Multiple modes to deliver instruction to students is another challenge among training institutions. Educational tours and seminars are the most accessible means used by an instructor aside from the common class lectures. Students are exposed to the industry and understand it, thus eliminating industry shock after graduation. Creating linkages and partnership with deluxe hotels in the Philippines and abroad can be considered by the academic institutions. These are feasible training venues to acquire skills related to some operations systems (e.g. reservations in the front office, point-of-sale system and the like) which were noted as identified skills gap.
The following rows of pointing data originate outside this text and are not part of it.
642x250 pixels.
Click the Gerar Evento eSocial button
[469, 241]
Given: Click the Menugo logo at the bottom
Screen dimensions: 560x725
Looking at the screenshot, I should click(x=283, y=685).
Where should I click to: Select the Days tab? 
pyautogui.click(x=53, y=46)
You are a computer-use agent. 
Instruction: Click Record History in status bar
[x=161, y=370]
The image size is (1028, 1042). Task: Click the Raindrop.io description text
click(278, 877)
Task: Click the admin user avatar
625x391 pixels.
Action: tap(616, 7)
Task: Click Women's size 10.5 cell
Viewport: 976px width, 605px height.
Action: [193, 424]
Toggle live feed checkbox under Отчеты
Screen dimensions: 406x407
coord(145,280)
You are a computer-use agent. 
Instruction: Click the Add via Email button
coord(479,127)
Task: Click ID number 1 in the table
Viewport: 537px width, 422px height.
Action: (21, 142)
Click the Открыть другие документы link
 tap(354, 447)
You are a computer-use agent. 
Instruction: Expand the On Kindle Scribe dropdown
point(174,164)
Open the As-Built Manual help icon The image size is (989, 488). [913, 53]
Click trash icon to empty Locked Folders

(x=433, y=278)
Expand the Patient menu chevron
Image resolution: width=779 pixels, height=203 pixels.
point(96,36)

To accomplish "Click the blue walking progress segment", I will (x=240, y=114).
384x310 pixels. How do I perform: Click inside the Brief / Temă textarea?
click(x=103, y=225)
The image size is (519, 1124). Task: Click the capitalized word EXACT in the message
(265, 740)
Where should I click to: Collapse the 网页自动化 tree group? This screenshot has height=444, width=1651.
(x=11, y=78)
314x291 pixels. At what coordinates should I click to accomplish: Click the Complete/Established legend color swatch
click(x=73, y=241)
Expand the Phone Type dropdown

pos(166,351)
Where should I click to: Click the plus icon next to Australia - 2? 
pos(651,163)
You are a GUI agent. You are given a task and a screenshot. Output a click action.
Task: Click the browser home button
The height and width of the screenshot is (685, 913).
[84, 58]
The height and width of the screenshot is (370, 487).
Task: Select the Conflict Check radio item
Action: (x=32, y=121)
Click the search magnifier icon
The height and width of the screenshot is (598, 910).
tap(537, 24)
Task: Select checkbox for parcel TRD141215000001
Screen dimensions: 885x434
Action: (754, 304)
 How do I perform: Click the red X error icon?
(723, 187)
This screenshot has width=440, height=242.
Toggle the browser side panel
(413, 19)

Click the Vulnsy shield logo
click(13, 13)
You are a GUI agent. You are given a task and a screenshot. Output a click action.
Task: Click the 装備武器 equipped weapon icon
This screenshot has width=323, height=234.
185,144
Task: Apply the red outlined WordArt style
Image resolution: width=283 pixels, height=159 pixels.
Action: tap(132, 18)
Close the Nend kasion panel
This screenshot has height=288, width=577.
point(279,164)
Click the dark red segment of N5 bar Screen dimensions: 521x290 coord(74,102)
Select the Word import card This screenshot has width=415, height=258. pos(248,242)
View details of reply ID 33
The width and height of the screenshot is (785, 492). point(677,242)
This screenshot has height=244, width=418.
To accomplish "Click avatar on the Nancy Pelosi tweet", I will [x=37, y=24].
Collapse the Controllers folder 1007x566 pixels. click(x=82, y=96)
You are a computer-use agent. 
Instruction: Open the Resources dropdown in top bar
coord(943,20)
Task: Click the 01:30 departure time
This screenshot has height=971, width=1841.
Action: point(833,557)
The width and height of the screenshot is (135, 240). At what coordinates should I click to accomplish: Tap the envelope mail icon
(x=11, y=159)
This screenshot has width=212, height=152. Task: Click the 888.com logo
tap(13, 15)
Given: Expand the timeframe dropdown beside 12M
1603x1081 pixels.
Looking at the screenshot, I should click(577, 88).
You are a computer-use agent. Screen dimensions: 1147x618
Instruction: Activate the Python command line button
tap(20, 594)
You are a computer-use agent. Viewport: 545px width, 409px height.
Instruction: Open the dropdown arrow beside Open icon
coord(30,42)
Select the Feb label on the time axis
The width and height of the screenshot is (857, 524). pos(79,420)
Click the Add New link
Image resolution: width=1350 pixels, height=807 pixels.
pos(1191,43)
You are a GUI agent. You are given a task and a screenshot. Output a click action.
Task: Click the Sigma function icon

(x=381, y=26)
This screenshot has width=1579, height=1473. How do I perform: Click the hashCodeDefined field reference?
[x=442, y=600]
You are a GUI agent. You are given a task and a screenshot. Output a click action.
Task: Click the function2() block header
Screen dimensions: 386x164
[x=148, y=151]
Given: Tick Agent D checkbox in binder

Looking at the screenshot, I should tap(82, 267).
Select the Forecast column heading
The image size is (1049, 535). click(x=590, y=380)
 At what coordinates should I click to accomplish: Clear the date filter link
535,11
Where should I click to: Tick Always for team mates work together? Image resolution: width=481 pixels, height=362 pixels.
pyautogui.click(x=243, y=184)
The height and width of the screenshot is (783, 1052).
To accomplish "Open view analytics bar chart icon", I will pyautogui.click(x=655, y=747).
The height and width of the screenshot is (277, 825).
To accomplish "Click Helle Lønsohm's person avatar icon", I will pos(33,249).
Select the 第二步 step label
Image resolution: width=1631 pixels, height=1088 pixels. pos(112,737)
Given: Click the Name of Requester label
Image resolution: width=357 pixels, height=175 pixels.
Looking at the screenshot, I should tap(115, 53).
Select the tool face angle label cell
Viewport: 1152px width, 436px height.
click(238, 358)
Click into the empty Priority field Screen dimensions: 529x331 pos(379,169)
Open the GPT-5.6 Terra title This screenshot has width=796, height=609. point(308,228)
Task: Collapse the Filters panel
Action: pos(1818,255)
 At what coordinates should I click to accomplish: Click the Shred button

School-based organizations and extra-curricular activities also provide students the opportunity to enhance skills of leadership, volunteerism, and cooperative team-building. A very surprising note given by the respondent in my study is the recommendation to consider community-based outreach program to further hone students’ positive attitude. This can allow students to take responsibility and define job as a personal commitment to success and deepened the graduates’ perception towards people and personal skills.
4. Provide a simulator or training site.
Simulator like school-run hotel laboratory with guests can provide a more extensive training similar to a real-life situation. Trainees’ decisions resulting in outcomes will mirror what would happen if the trainees were on the job. The essence is the students can acquire actual experience and can develop critical thinking ability through engaging in a more interactive approach of learning.
5. Employ competitive instructors and facilitators in response to the needs of the learners.
Higher education institutions can build credibility in handing down theories and principles related to hotel operations by employing qualified instructors and facilitators. Therefore, trainers and teachers must undergo further training, regular seminars, and immersion programs related to areas of their concentration. Practical knowledge pertaining to one skill or competency requirement of the trainers can strengthen the over-all learning experience of the students.
Curriculum is only a written course that serves as a guide to those who are involved but without proper execution and implementation, concerns on skills mismatching, incompetent graduates and unemployable human resource will remain a prevalent issue in the industry. The proposed plans in this article can guide schools to appropriately create set of courses which can little by little improve the quality of graduates we are producing.